The current issue of the journal focuses on questions of film genre. The article by Kerstin, Stephanie, and Isabel, "Queer Horror: Unearthing Sexual Difference in Les Diaboliques," argues that, through the denial of suture, the manipulation of filmic space, and a disruption of normative gender roles, Clouzot breaks classical conventions of horror, shifting audience expectations by disrupting the predictability of where, exactly, the horror will come from. The film, however, is all the more frightening for robbing the audience of the safety blanket of expectation. The authors term such an unconventional horror a kind of "queer horror," for its subversion of both sexual difference and genre. The three Reedies wrote the piece as a collaborative course assignment in English 328, Film Theory, taught by Becky Gordon, assistant professor of English and humanities, in spring 2011.

Published four times a year by Intellect Press and housed in the film studies department at the University of North Carolina, Wilmington, Film Matters celebrates the work of undergraduate film scholars. With an undergraduate audience in mind, Film Matters includes occasional service-oriented pieces, such as profiles of film studies departments, articles that engage the undergraduate film studies community and prepare students for graduate study in the field, and resources and opportunities that undergraduate scholars can pursue.

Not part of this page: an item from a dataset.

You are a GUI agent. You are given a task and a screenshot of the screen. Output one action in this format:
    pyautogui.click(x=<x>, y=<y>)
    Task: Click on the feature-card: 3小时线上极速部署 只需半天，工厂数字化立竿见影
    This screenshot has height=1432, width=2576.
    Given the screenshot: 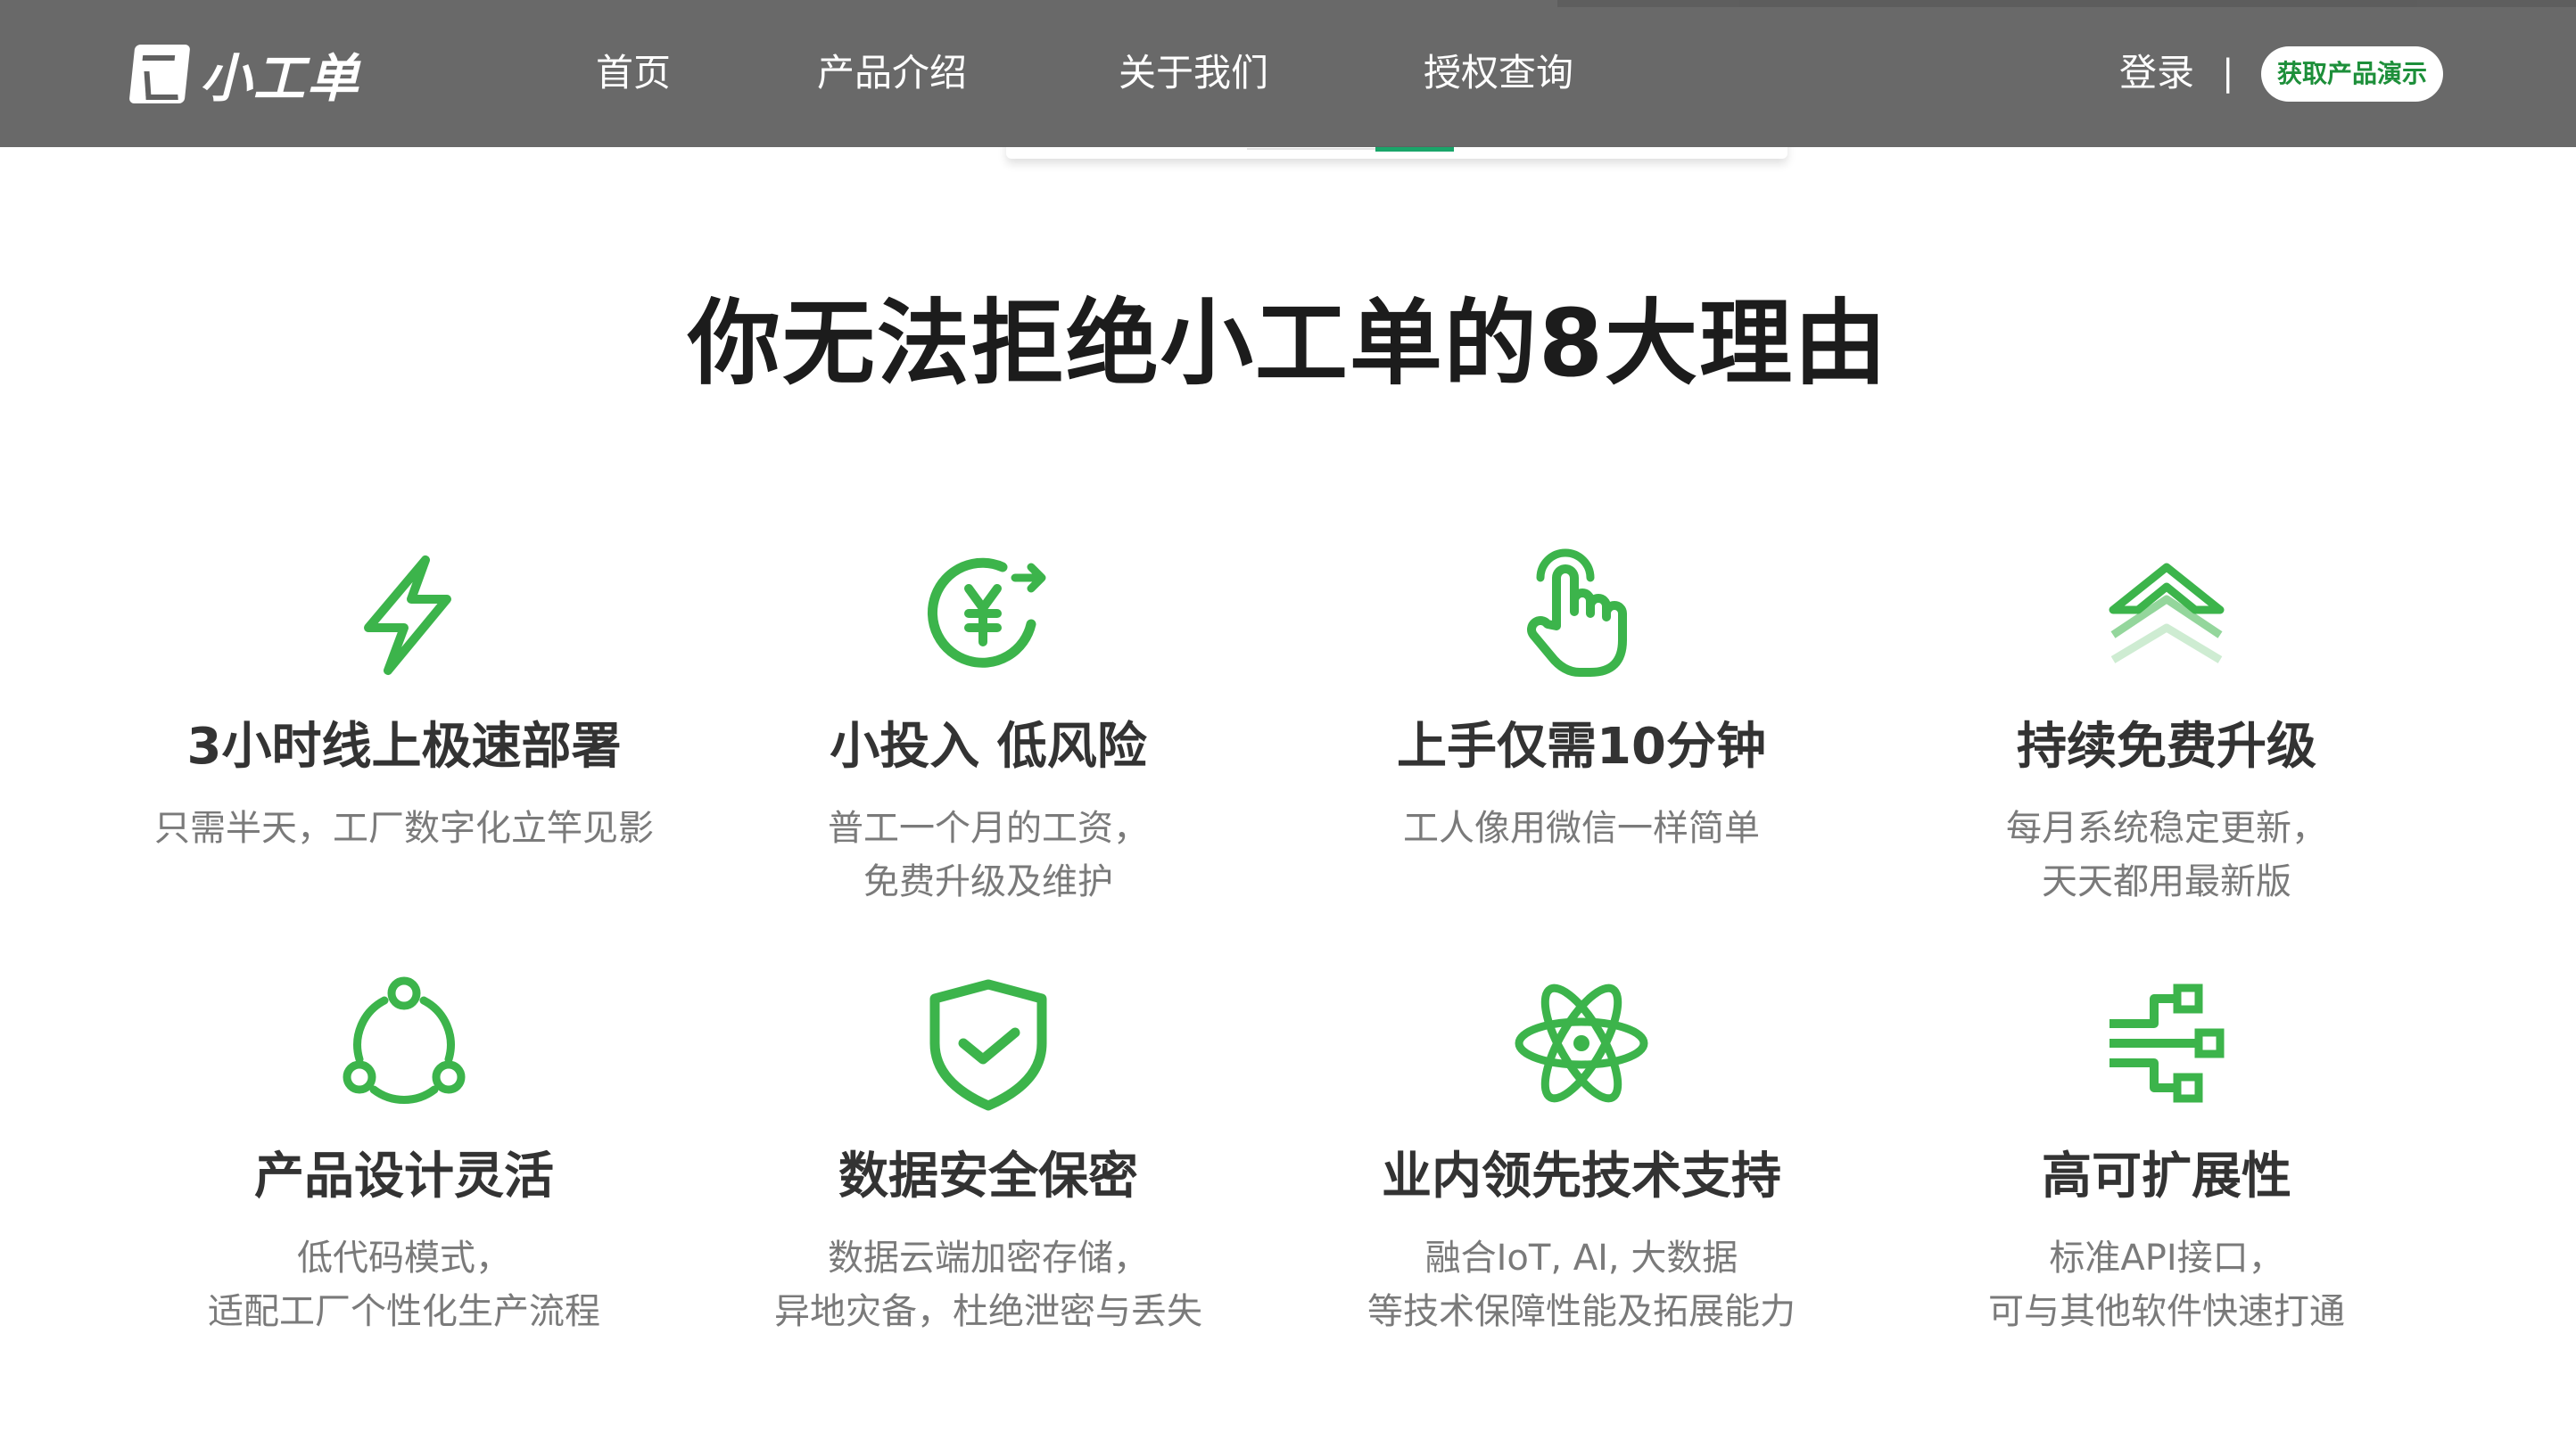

In an effort to give undergraduate scholars real-world, applied learning experiences, all Film Matters feature submissions undergo a peer review process. The current issue (2.4) of Film Matters was guest-edited by a panel of Grinnell College film studies students, led by Teresa Geller, assistant professor of film theory and history. Liza Palmer, the standing editor of Film Matters, has invited Becky and her students to guest edit a future issue.